Nesse momento atual, temos a oportunidade de falar mais sobre assuntos necessários, como o racismo, a representatividade e o nosso lugar na sociedade como um todo. Ao mesmo tempo, estou falando da minha mãe, que se chamava Diva, prestando também um tributo a ela e à nossa descendência de índios e negros. Também quis aproveitar e agradecer às minhas mães ancestrais, que com sua força e sua fé conseguiram superar todos os maltratos que a escravidão trouxe. Porque foi preciso alguém morrer para nós sobrevivermos. Em cada lugar, o sagrado chega de um jeito diferente. Então, nessas músicas, eu também falo sobre o lado positivo dos orixás e das religiões de matriz africana.
A música A Mulher da Minha Vida também fala de maneira muito forte sobre o feminino, abordando o empoderamento de forma atual. O que chamou a atenção nessa letra e por que quis gravá-la?

Entradas exibidas =>
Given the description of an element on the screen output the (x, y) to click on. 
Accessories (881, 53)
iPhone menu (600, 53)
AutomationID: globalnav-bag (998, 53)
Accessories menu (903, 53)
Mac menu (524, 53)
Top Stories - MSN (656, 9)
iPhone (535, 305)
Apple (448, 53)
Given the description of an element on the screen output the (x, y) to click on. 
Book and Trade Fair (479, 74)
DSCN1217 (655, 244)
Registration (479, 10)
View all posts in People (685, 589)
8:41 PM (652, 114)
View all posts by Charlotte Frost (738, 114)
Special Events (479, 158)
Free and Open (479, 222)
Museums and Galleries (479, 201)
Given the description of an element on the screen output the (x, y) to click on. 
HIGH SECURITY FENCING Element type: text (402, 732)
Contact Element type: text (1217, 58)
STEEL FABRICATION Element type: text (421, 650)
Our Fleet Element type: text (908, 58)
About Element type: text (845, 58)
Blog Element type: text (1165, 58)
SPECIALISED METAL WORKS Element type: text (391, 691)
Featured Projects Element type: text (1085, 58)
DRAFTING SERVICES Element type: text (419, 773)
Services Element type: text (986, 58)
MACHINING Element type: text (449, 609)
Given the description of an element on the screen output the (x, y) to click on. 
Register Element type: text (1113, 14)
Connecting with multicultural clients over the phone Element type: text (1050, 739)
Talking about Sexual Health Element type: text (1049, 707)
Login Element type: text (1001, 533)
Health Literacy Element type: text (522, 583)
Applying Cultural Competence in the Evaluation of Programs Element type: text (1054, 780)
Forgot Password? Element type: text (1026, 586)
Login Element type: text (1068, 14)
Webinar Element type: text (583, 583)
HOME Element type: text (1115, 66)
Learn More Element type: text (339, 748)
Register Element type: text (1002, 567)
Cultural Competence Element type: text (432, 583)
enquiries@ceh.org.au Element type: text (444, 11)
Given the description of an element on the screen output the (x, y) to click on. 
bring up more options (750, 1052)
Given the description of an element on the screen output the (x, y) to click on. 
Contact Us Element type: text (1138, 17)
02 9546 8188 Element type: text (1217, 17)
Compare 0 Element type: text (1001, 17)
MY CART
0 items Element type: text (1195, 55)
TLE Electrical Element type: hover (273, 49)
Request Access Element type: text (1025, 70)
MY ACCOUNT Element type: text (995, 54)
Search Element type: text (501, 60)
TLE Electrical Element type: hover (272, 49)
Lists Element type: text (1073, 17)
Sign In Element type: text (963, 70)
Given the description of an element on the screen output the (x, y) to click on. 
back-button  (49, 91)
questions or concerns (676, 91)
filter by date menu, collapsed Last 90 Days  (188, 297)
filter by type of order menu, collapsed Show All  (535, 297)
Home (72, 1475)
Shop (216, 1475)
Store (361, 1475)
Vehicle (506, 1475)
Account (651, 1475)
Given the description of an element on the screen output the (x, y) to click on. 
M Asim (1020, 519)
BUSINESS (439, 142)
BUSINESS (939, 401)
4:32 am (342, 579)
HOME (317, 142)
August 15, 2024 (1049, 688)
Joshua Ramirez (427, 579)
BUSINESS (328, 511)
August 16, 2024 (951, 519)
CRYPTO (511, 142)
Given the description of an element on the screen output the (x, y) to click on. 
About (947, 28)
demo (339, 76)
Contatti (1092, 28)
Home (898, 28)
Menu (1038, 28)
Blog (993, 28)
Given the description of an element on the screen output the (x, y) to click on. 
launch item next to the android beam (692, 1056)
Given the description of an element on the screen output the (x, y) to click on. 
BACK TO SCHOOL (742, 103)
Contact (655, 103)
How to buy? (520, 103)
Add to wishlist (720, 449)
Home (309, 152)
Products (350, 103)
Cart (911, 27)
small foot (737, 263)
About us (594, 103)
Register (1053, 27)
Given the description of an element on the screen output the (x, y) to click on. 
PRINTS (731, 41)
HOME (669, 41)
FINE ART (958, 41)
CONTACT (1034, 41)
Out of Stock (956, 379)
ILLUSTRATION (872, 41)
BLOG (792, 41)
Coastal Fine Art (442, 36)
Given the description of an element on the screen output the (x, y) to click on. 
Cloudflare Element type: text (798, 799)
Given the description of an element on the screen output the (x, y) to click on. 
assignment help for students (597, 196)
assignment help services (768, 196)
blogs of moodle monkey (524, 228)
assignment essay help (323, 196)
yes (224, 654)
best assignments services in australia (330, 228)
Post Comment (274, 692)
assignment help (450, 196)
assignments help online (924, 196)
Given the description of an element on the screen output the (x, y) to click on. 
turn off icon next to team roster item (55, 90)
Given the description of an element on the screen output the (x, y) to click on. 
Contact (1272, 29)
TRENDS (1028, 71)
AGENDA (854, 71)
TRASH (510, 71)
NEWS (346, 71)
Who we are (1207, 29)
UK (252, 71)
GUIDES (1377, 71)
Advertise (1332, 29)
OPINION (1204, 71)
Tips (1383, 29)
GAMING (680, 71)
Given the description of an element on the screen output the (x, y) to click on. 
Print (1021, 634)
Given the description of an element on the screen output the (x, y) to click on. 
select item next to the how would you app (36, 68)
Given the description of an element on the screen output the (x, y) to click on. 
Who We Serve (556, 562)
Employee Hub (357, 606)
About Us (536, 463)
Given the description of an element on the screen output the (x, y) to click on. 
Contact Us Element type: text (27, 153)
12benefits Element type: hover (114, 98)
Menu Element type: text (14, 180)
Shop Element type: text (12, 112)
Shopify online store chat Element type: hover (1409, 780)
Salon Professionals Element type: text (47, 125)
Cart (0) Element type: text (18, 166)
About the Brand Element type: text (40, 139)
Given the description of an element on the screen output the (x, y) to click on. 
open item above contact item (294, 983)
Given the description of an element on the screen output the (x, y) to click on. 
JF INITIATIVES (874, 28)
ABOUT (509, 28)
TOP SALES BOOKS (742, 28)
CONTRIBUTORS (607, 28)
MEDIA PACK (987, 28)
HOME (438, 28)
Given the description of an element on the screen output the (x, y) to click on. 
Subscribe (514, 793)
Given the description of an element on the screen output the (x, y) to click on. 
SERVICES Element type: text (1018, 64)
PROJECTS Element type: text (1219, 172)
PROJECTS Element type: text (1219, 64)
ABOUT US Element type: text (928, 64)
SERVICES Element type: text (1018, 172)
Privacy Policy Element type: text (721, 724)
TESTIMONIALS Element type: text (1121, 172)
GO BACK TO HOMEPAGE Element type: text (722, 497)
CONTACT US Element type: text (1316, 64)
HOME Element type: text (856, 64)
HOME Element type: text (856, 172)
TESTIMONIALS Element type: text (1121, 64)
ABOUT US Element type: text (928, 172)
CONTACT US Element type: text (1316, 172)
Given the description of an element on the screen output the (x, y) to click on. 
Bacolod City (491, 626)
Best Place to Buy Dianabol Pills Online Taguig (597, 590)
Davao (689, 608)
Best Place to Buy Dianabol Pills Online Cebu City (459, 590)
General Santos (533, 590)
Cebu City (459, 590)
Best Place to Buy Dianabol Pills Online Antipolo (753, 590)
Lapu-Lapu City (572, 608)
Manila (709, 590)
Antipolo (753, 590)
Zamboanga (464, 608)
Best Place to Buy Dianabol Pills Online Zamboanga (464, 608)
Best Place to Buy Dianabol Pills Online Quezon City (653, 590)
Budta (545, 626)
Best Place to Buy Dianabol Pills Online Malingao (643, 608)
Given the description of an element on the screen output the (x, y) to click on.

Descrição do problema =>
Continue o texto sobre música, ancestralidade e o feminino a partir do ponto em que ele para. As entradas têm origem em outra fonte.

Resposta escrita =>
Essa música é de dois compositores do Rio de Janeiro, André Lima e Gabriel Moura. Eles souberam que eu estava gravando e me procuraram. Eu disse o que estava sentindo. Achei que a canção tinha tudo a ver com o que eu queria falar, mesmo sendo escrita por dois homens. Para mim, ficou muito interessante porque os homens normalmente não sabem do que estamos falando, né? Mas, graças a Deus, ainda existem os que respeitam as mulheres e acabam se aliando às nossas ideias. Se viajarmos para outros lugares do mundo, é possível ver que nem todo lugar tem tanta violência. É possível, sim, chegarmos a um lugar de respeito mútuo à mulher, ao negro, ao gay… Acho que o Brasil está muito preconceituoso em relação a isso e atrasado nas relações sociais, na construção da civilidade. Precisamos evoluir desse lugar.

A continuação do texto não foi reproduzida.